La première porte sur la Conférence sur l’avenir de l’Europe. Je souhaiterais que vous précisiez, monsieur le secrétaire d’État, ce que le Gouvernement et vous en attendez. Quel est votre investissement en la matière ?
Je figure parmi les quatre parlementaires qui y siègent et je suis membre du groupe de travail sur l’Union européenne dans le monde, que vous présidez, et je m’inquiète, car je trouve l’organisation de cette conférence fort décevante. Je ne voudrais pas que, pour nos concitoyens, celle-ci ne représente in fine qu’un marché de dupes.
Cette conférence, lancée le 9 mai dernier, devait être l’occasion unique de débattre des priorités et des défis auxquels l’Europe est confrontée. L’objectif est de mieux donner aux Européens de tous horizons la possibilité de s’exprimer, afin que leurs attentes influent sur la direction et l’élaboration des futures politiques de l’Union européenne. En théorie… parce que la réalité est tout autre ! Pour grand nombre de nos compatriotes, c’est une Arlésienne ; et pour cause : aucune promotion de cette conférence n’est faite auprès d’eux.
Pourtant, les espaces publicitaires ne manquent pas. Nous ne pouvons allumer la radio ou la télévision sans entendre ou voir une campagne publicitaire du Gouvernement faisant la promotion du plan de relance ou de l’entrepreneuriat français.

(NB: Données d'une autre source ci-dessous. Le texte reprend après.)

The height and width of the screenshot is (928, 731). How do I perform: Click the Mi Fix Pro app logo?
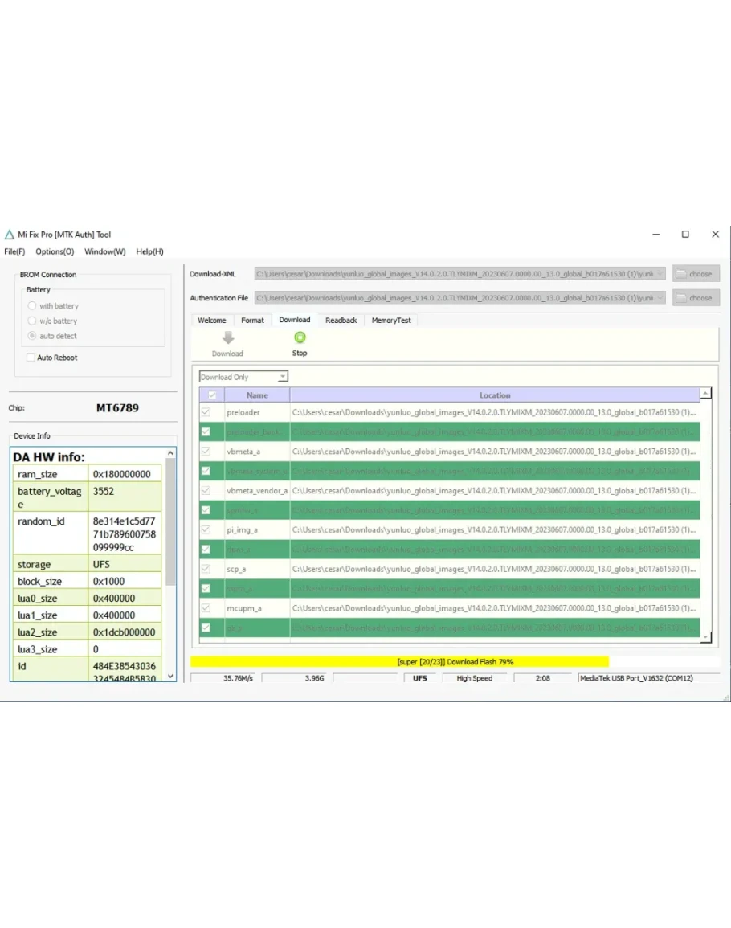pos(10,235)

Alors, monsieur le secrétaire d’État, pourquoi ne pas avoir encouragé les Français à se saisir de cet espace d’expression, à se prêter à cet exercice de démocratie participative, quelques semaines avant la présidence française de l’Union européenne ? Je ne vous parle pas des panels nationaux ou des contributions du Conseil économique, social et environnemental (CESE) ; je vous parle de tous nos concitoyens !
Ma seconde question porte sur les conséquences, pour la défense européenne, du contrat de coalition du futur gouvernement allemand. La lecture de ce document nous confirme la vision atlantiste et circonspecte du gouvernement allemand à l’égard du développement de la défense européenne.
J’en veux pour preuves : la souveraineté stratégique européenne qui n’intègre pas la question de la défense, le privilège donné à la coopération entre armées nationales et non à une armée européenne, la promotion des stratégies de sortie de conflit et des interventions à titre civil, le choix assumé du passage à la majorité qualifiée pour les décisions du Conseil et, enfin, l’intérêt affirmé pour des relations privilégiées avec les États-Unis dans le cadre d’un agenda renforcé.
Ce n’est pas une surprise, mais c’est particulièrement décevant, voire extrêmement énervant, notamment après les crises que nous venons de traverser.
Nous avons de quoi être très pessimistes, monsieur le secrétaire d’État. Que va devenir le système de combat aérien du futur, le fameux SCAF, aujourd’hui au point mort ? N’était-ce pas une erreur de se concentrer sur la relation franco-allemande, d’écarter l’Italie du SCAF et de laisser l’Espagne se tourner vers les F-35 ?
Plus largement, monsieur le secrétaire d’État, que va devenir la défense européenne ? C’est bien de se présenter comme un leader européen, c’est pratique d’instrumentaliser la présidence de l’Union européenne à des fins politiques, mais ce revers qui approche n’est rien d’autre que le fruit de ce qui a été semé.
C’est fort dommageable, car les attentes sont fortes. Oui, la défense aurait pu être un beau projet européen ! (Applaudissements sur les travées du groupe SER.)